Source records:

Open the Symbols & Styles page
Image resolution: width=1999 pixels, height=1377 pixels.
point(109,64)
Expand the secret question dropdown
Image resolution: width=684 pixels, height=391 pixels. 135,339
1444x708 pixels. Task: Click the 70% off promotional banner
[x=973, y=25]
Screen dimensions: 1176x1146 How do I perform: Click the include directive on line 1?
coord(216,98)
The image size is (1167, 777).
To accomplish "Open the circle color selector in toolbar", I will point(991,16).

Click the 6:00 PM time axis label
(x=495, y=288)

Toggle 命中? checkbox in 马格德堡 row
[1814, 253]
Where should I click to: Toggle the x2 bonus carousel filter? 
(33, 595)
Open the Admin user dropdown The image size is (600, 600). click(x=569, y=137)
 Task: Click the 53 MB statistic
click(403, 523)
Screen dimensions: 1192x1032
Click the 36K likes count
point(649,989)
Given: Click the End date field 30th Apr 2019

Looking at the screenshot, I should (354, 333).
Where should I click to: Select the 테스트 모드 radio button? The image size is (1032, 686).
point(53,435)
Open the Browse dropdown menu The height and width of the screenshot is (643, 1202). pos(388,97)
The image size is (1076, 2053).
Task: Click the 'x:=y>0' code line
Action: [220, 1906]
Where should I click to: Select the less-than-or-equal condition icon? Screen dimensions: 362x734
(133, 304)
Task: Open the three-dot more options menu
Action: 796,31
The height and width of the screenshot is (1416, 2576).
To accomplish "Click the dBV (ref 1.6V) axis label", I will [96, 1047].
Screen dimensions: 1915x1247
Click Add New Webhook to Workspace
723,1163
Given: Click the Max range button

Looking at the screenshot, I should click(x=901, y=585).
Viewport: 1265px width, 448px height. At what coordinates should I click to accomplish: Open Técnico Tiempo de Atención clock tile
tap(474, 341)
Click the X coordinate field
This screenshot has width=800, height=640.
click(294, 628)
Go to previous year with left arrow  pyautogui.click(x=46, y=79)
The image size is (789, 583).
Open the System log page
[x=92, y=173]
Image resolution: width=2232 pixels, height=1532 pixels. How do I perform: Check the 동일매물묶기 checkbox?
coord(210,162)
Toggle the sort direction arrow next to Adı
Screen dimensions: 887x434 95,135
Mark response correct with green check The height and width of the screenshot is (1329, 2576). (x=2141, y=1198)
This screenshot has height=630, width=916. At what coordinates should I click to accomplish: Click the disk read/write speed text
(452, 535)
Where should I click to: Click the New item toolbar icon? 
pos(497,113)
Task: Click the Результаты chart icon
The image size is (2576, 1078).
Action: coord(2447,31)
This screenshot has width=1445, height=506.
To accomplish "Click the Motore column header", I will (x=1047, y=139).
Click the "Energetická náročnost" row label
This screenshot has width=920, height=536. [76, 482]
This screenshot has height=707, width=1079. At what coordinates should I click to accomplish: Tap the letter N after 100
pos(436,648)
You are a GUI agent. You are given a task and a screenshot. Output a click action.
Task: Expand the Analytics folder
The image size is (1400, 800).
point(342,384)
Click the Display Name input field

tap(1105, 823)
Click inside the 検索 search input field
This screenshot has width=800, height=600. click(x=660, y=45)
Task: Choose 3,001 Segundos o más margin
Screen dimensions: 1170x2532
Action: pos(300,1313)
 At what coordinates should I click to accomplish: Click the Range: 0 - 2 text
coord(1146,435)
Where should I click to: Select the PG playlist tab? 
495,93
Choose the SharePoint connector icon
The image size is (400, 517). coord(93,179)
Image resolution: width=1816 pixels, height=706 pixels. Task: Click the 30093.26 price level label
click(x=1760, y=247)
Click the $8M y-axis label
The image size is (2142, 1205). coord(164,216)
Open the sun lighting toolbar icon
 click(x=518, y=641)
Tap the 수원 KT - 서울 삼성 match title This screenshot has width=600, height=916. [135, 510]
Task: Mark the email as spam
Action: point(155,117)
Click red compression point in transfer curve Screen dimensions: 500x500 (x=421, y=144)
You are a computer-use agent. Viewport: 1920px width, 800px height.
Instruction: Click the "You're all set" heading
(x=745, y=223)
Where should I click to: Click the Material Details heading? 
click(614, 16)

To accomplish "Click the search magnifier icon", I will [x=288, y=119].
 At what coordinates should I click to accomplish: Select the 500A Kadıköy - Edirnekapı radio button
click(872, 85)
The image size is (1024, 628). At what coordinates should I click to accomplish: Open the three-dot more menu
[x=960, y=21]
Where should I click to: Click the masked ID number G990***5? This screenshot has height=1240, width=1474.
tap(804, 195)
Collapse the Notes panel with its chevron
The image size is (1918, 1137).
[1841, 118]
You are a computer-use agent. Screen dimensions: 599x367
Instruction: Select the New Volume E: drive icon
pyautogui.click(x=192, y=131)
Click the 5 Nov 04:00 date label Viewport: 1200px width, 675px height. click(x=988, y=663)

Aim of the task: Print everything from the line containing "Where should I click to: Select the PG" down to the line containing "click(x=1760, y=247)", both included, with each line reproduced exactly.

Full response:
Where should I click to: Select the PG playlist tab? 
495,93
Choose the SharePoint connector icon
The image size is (400, 517). coord(93,179)
Image resolution: width=1816 pixels, height=706 pixels. Task: Click the 30093.26 price level label
click(x=1760, y=247)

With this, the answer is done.